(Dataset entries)

------------------------------------

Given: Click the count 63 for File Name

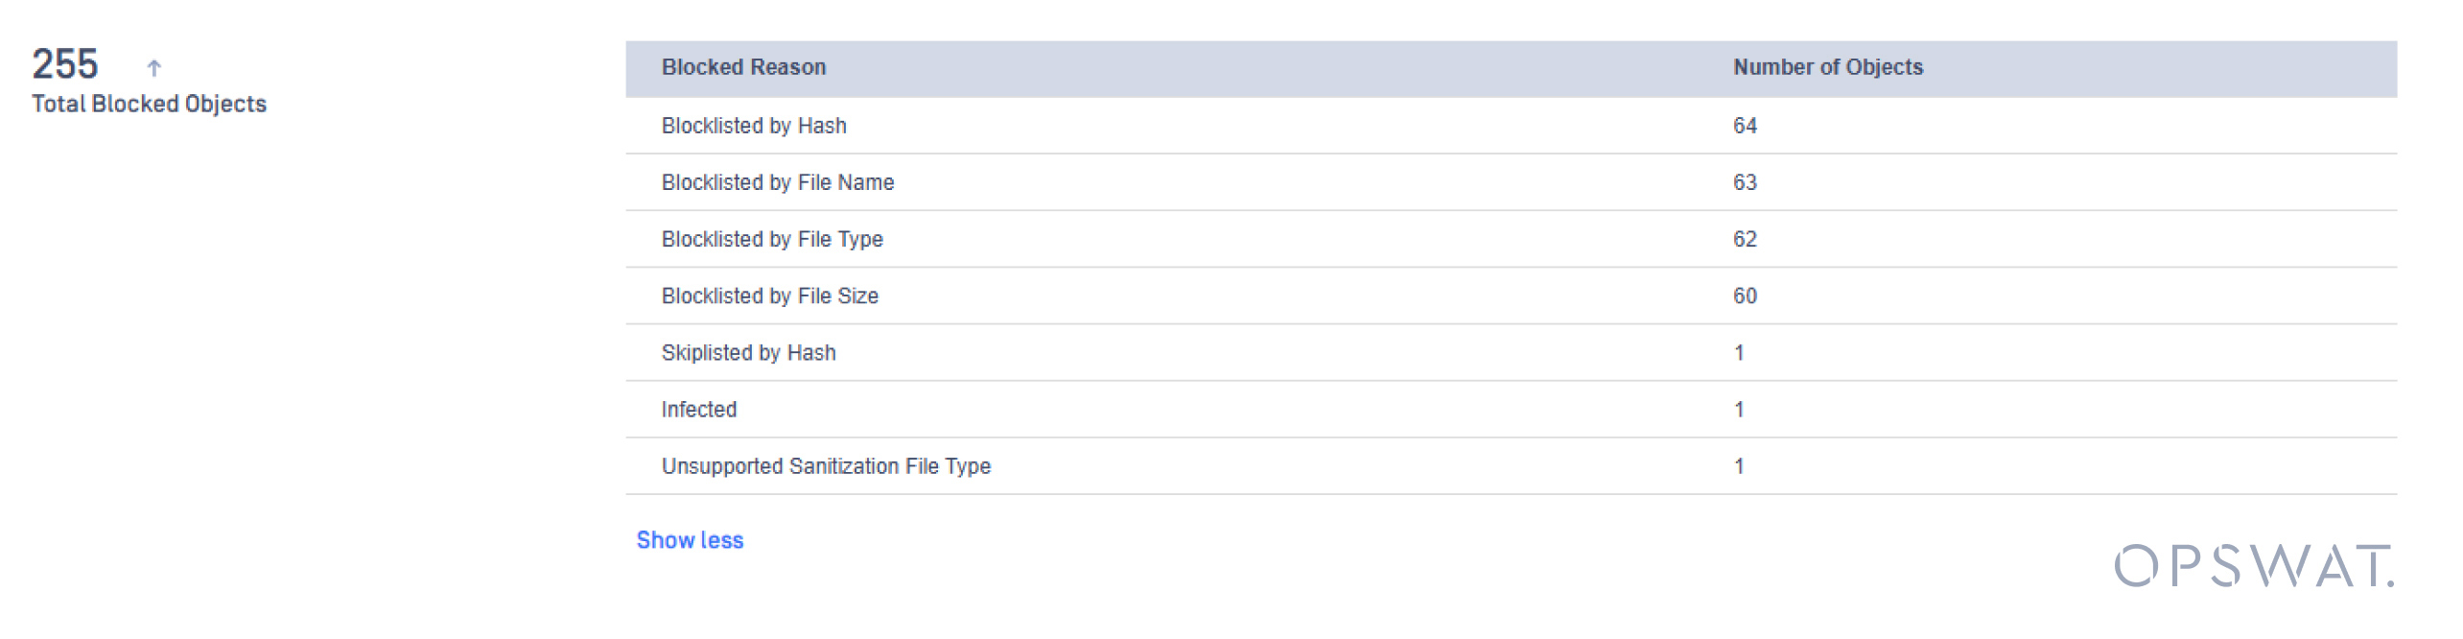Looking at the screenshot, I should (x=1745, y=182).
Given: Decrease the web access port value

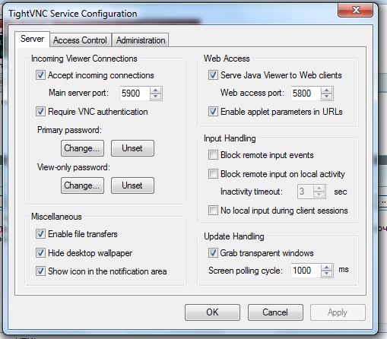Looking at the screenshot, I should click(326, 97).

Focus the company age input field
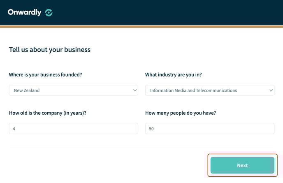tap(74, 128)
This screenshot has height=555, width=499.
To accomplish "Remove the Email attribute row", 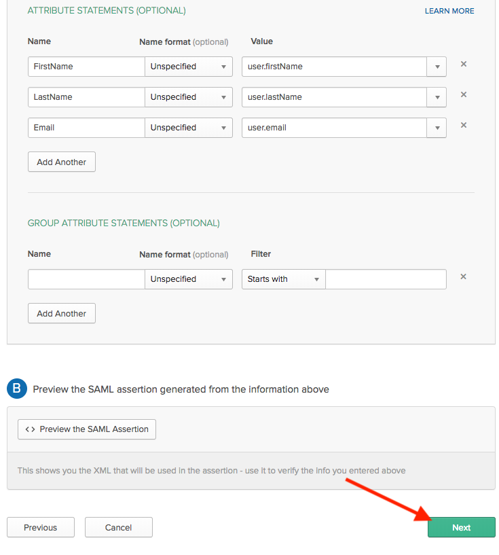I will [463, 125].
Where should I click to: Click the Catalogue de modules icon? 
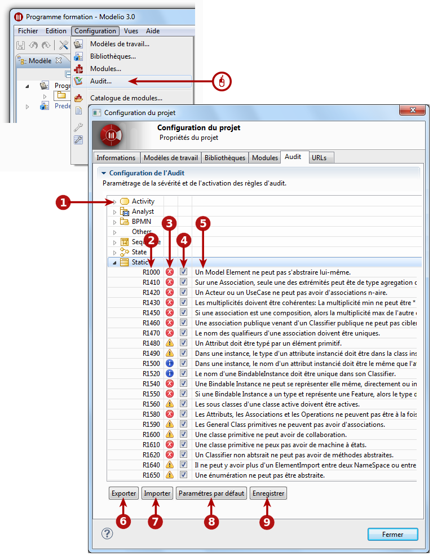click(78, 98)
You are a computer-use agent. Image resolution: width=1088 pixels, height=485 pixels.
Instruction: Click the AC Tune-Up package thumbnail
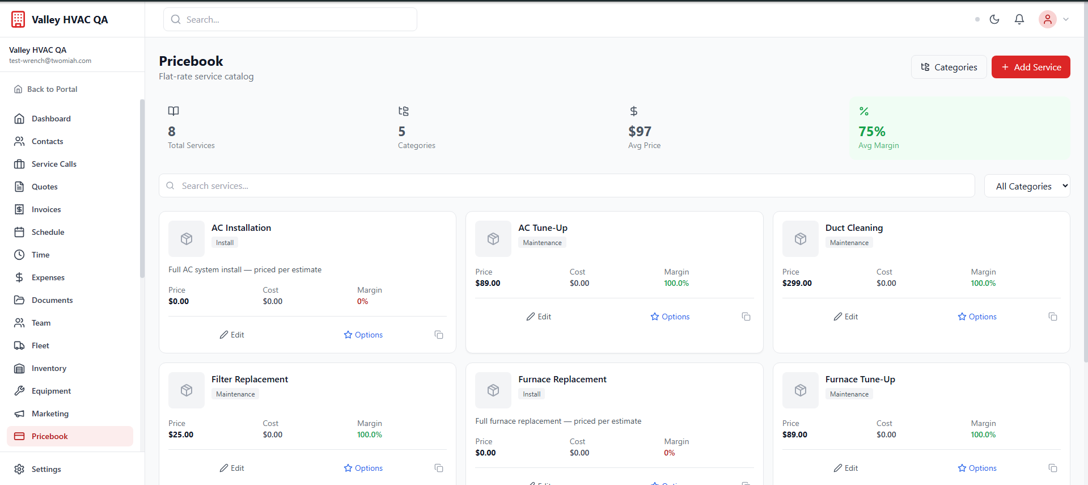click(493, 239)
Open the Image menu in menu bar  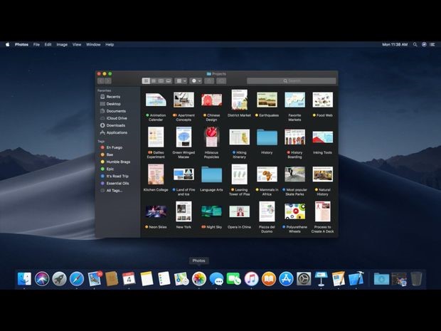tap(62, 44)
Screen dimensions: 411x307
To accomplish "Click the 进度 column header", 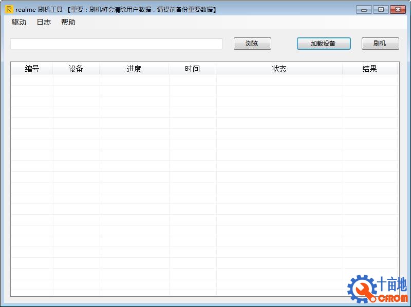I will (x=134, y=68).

------------------------------------

> _EXERCISE PROMPT_
All lines in the data that contain the word "height" should be copied.

> _OUTPUT FOR THIS TASK_
This screenshot has height=555, width=499.
You are a computer-use agent. Image resolution: width=1088 pixels, height=485 pixels.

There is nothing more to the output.